Entregó su arma automática a Petrov y se puso rápidamente en pie. Su traje lunar y su mochila vital, que contenía un depósito de oxígeno y otro de agua para la refrigeración, añadían noventa kilos al peso de Leuchenko, haciendo un total de casi ciento ochenta kilos terrestres. Pero su peso lunar era solamente de treinta kilos.
Avanzó hacia el vehículo lunar con esa andadura saltarina que se produce cuando uno se mueve bajo la ligera tracción de la fuerza de gravedad de la Luna. Se acercó rápidamente al vehículo y se detuvo a cinco metros de distancia.
El colono lunar americano estaba tranquilamente apoyado en una rueda delantera. Entonces se irguió, hincó una rodilla en el suelo y escribió un número en el polvo de color de plomo.
Leuchenko comprendió y puso su receptor de radio a la frecuencia indicada. Después asintió con la cabeza.
– ¿Me oye? -preguntó el americano en ruso, pero con pésimo acento.
– Hablo inglés -respondió Leuchenko.
– Bien. Esto evitará cualquier error de interpretación. Me llamo Eli Steinmetz.
– ¿Es el jefe de la base lunar de los Estados Unidos?
– Yo dirijo el proyecto, sí.
– Comandante Grigory Leuchenko, de la Unión Soviética.
Steinmetz se acercó más y se estrecharon rígidamente la mano.
– Parece que tenemos un problema, comandante.
– Un problema que ninguno de los dos puede evitar.
– Ustedes podrían dar media vuelta y volver a su nave en órbita -dijo Steinmetz.
– Tengo órdenes -declaró Leuchenko con firmeza.
– Tiene que atacar y capturar mi colonia.
– Sí.
– ¿No hay manera de evitar el derramamiento de sangre?
– Podrían rendirse.
– Muy gracioso -dijo Steinmetz-. Yo iba a proponerle lo mismo.
Leuchenko estaba seguro de que Steinmetz se tiraba un farol, pero la cara que había detrás de la ventanilla de observación teñida de amarillo del casco permanecía invisible.
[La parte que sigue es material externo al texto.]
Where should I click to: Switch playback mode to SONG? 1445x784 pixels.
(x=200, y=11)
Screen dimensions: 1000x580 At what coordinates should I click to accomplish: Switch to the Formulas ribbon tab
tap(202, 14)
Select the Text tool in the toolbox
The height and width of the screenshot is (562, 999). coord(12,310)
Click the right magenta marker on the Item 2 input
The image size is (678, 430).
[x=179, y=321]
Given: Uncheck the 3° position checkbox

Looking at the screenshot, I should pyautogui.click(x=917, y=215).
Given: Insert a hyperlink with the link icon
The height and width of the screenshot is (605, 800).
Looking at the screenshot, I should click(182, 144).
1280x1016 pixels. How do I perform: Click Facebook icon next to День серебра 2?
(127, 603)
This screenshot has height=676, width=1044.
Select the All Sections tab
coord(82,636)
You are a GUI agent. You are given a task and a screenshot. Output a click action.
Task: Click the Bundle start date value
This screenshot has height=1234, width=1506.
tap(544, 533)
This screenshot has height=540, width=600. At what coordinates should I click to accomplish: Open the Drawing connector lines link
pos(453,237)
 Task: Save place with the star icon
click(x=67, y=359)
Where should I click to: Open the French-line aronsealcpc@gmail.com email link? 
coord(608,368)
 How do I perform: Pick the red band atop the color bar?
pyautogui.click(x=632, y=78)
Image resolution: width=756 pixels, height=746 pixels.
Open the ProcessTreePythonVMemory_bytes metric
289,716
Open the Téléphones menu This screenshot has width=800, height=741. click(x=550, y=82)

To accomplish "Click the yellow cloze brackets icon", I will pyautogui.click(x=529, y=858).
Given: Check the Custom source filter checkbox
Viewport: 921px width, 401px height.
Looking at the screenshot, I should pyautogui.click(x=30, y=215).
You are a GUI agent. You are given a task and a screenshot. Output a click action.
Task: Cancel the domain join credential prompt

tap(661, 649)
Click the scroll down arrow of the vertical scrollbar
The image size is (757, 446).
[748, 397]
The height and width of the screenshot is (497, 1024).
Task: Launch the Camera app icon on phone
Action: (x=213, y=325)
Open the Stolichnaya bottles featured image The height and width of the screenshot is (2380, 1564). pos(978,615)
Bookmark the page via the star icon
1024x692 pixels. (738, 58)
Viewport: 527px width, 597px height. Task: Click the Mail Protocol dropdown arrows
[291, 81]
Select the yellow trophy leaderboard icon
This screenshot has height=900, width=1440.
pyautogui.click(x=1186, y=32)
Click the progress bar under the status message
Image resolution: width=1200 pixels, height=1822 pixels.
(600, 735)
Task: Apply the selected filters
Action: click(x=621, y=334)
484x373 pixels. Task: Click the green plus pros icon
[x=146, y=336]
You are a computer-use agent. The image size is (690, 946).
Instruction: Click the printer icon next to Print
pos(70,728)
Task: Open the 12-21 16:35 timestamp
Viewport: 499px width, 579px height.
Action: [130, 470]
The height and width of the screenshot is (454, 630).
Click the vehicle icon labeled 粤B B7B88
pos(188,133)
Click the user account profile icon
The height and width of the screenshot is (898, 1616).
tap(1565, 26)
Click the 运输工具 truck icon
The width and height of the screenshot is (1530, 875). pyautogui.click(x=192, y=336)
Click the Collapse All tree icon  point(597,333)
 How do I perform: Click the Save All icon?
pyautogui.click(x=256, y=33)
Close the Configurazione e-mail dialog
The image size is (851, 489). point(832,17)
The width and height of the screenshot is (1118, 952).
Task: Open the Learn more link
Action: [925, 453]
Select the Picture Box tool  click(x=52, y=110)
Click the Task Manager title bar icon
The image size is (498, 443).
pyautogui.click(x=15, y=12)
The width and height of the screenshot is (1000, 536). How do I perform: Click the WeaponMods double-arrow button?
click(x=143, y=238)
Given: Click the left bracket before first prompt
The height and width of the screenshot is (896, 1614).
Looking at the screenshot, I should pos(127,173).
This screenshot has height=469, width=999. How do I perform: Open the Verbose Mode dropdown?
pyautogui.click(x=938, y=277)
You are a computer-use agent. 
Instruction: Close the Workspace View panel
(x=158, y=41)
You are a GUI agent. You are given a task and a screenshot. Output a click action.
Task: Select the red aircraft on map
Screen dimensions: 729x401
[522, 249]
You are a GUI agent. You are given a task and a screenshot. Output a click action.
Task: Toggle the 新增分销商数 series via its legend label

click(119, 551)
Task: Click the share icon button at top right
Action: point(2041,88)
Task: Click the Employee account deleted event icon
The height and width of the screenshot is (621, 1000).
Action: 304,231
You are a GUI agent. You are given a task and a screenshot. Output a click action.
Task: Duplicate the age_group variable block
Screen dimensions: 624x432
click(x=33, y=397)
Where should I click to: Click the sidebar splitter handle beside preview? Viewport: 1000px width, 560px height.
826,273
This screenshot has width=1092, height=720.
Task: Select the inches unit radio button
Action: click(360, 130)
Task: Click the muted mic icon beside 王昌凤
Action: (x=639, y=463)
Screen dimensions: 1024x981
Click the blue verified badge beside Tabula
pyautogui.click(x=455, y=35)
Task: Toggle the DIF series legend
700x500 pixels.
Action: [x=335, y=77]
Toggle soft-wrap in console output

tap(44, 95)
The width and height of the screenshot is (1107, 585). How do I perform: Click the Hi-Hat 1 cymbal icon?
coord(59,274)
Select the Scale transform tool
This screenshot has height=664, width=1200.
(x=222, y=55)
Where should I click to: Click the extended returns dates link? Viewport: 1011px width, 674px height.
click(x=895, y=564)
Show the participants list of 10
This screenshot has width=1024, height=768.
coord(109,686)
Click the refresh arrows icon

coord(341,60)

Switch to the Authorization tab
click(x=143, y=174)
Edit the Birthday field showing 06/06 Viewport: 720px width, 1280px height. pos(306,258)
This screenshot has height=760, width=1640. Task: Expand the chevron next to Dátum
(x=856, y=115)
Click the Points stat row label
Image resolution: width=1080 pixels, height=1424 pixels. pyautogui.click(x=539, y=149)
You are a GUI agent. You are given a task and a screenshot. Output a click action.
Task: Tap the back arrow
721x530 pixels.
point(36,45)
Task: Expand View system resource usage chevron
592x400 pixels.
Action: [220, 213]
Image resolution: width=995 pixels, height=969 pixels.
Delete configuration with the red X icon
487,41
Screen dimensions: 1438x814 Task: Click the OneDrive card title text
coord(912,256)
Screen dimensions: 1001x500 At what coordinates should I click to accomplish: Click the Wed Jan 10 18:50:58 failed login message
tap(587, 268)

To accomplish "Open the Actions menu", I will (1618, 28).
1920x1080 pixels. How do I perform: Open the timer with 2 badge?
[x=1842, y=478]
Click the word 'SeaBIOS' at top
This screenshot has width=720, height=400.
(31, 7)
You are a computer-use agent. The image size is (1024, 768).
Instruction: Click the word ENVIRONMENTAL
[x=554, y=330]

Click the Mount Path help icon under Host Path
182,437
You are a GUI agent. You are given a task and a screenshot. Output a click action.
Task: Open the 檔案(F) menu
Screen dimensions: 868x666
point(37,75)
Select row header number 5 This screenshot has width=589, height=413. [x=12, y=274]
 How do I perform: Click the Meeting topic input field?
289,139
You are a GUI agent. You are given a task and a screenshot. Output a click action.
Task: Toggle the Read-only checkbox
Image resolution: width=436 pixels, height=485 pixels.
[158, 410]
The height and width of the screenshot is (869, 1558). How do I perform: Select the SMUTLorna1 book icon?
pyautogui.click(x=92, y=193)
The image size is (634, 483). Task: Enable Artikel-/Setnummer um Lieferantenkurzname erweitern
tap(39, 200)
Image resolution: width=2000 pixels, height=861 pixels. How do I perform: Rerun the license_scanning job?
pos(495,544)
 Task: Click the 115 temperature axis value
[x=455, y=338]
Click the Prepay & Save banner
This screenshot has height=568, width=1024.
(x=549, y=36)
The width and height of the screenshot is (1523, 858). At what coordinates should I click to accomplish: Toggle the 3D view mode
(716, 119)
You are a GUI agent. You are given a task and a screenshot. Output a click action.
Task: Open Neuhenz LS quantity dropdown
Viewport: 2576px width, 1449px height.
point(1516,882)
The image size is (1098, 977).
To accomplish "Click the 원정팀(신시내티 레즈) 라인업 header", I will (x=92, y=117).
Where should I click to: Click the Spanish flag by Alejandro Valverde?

Lo único que Leuchenko podía ver era su propio reflejo.
– Debe darse cuenta de nuestra superioridad numérica.
– En un combate normal, tendrían ustedes las de ganar -convino Steinmetz-. Pero solamente pueden permanecer fuera de su nave nodriza unas pocas horas antes de que tengan que volver a ella y rellenar sus depósitos de oxígeno. Calculo que ya habrán gastado dos.
– Nos queda lo suficiente para realizar nuestro trabajo -dijo confiadamente Leuchenko.
– Debo hacerle una advertencia, comandante. Nosotros tenemos un arma secreta. Usted y sus hombres morirán.
– Un farol bastante burdo, señor Steinmetz. Yo habría esperado algo mejor de un científico americano.
Steinmetz le corrigió:
– Ingeniero; no es lo mismo.
– No me importa lo que sea -dijo Leuchenko, con evidente impaciencia.
Como soldado, no se hallaba en su elemento en negociaciones verbales. Estaba ansioso de entrar en acción.
– Es insensato continuar esta conversación. Lo prudente, por su parte, sería que hiciese salir a sus hombres y nos entregase la instalación. Yo respondo de su seguridad hasta que puedan ser enviados a la Tierra.